Selected works of Rodin, Tolstoi, Kurosawa, and Mason show us compassion in action and convince one of the importance of capturing "fugitive truth." This phrase "fugitive truth" is derived from the well-known Rodin-Gsell conversations on art, in which Rodin describes to Paul Gsell his method for capturing the state of soul of his subject in clay prior to carving in marble. Rodin tells us that he made many small, quick clay "sketches" of his models as they moved freely about his studio in order to capture what he called "fugitive truth." His premise was that these "sketches" caught the exteriorization of inner truths more accurately than working with a stationary posed model. His works validate these sculpting principles, as expressed to Gsell.
Generally the face alone is considered to be the mirror of the soul: the mobility of the features of the face seems to us the unique exteriorization of the spiritual life. In reality, there is not one muscle of the body that does not express variations within. Each speaks of joy or sadness, enthusiasm or despair, calm or rage. Outstretched aims, an unrestrained torso can smile with as much sweetness as eyes or lips.
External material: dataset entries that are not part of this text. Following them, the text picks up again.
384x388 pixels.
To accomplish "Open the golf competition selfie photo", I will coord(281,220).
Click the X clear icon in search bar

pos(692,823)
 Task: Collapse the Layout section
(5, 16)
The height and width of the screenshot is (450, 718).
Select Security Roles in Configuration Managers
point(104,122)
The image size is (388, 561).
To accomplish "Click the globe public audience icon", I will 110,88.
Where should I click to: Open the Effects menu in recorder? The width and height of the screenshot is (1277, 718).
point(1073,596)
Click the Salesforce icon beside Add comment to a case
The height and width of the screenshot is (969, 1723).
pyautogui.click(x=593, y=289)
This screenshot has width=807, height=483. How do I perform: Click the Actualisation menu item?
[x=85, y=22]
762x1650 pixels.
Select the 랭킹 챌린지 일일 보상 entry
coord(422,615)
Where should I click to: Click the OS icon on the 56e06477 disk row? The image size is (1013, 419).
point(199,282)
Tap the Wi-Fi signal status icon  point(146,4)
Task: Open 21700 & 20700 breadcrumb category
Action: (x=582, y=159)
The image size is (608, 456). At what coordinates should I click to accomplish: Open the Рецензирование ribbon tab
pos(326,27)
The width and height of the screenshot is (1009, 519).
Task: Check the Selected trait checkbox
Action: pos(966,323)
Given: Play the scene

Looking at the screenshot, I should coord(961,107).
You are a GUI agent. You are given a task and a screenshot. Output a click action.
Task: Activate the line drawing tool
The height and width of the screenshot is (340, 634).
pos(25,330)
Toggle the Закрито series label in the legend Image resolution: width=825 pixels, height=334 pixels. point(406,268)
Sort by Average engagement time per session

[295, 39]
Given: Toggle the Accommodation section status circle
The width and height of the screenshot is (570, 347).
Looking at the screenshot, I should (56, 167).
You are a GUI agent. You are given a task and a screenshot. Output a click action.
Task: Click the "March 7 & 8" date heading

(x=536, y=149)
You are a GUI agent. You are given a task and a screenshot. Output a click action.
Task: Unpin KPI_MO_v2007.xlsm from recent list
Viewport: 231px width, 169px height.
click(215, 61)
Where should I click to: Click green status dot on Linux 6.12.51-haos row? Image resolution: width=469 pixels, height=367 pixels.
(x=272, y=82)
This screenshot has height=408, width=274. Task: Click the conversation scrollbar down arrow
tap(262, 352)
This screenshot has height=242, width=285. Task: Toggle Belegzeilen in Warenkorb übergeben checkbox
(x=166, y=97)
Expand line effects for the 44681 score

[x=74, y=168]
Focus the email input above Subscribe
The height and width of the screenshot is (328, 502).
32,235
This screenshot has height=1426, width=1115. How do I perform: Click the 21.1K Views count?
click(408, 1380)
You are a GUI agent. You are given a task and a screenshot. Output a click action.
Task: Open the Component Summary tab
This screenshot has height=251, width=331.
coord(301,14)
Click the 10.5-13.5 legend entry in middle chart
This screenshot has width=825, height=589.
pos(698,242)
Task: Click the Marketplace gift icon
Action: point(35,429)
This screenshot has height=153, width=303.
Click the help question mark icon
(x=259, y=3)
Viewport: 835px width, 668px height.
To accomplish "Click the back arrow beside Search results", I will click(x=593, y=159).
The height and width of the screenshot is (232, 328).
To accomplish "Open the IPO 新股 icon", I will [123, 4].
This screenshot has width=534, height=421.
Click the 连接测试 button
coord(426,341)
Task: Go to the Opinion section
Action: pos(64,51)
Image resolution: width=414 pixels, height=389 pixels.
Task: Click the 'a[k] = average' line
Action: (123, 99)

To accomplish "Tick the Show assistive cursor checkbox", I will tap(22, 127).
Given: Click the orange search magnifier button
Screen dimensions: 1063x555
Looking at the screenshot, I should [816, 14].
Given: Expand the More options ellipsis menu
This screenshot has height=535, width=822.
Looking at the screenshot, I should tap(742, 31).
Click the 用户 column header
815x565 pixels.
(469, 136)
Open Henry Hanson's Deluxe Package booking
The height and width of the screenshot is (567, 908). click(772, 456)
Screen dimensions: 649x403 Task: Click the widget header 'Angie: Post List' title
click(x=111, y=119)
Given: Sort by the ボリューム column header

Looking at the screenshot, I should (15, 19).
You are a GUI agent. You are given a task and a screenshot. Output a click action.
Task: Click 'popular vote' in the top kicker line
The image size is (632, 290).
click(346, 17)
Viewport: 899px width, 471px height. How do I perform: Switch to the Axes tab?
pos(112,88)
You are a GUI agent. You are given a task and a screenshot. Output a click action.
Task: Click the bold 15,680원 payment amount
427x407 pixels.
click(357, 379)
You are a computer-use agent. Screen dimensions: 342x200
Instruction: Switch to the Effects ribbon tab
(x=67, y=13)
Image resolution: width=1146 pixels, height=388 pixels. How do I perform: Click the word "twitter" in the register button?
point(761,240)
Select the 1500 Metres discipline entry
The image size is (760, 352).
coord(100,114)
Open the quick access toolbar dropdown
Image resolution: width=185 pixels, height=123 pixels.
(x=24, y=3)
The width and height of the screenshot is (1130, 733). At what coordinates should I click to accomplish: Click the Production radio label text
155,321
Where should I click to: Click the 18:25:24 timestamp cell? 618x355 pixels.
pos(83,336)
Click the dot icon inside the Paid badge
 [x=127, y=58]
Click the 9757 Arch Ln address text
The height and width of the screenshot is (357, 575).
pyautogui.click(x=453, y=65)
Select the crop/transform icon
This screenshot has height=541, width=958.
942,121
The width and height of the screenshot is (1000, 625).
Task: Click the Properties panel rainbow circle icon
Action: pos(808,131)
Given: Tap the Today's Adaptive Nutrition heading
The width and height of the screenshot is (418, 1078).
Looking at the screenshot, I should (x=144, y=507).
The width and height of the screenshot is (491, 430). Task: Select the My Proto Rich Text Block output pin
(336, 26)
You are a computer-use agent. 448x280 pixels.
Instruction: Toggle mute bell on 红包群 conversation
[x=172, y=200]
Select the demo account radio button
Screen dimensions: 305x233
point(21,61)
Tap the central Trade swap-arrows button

But in order to be able to interpret all aspects of the flesh, one must be trained patiently in the spelling and reading of this beautiful book.[1]
The question thus arises: how can we as students of the human condition undertake this necessary reading? How might we develop the aesthetic sense to appreciate the legibility of the human face and form more fully? The artist can help us here, for the artist "sees" the world through eyes trained to acutely appreciate color, light and shadow, surface and volume, and exteriorization of inner truths. In particular, Rodin's artistic techniques and insight offer the health care practitioner rich intellectual material for this study. A closer look at Rodin's masterpiece "The Burghers of Calais" amply illustrates what I mean.
Rodin was commissioned in 1884 by the Municipal Council of Calais, France, to design a monument to honor the secular martyrdom of the Burghers of Calais. These six men had offered their lives as a sacrifice in 1347 to end the eleven-month siege of Calais by King Edward III of England during the Hundred Years War. This event was vividly described by Froissart in his Chronicles. The Chronicles documented the events of this day, recounting the desperate state of the starving citizens of Calais.
Rodin did not attempt to capture the abstract emotion of devotion but rather that moment when the Burghers departed from the camp of the King to become his trophies of war to compensate him for losses of men and money during the siege. Rodin wished his sculpture to be read like a six-act play, a succession of movements and emotion, in a composition like chaplet, a living rosary. Ultimately the six Burghers represent the various emotional states that all pass through when they learn that they are going to die. Emotions, recollected scenes, gestures, and faces flood the mind of the reflective viewer of these depictions of suffering humanity. These powerful representations of the complex states of sorrow, fear, resignation, quiet rage, and disbelief stir memories of interactions not quite understood, behaviors unexplained, personal losses endured, and sacrifices made on behalf of others. It is at once comforting and disquieting to be reminded that these bewildering moments are common to humanity throughout time.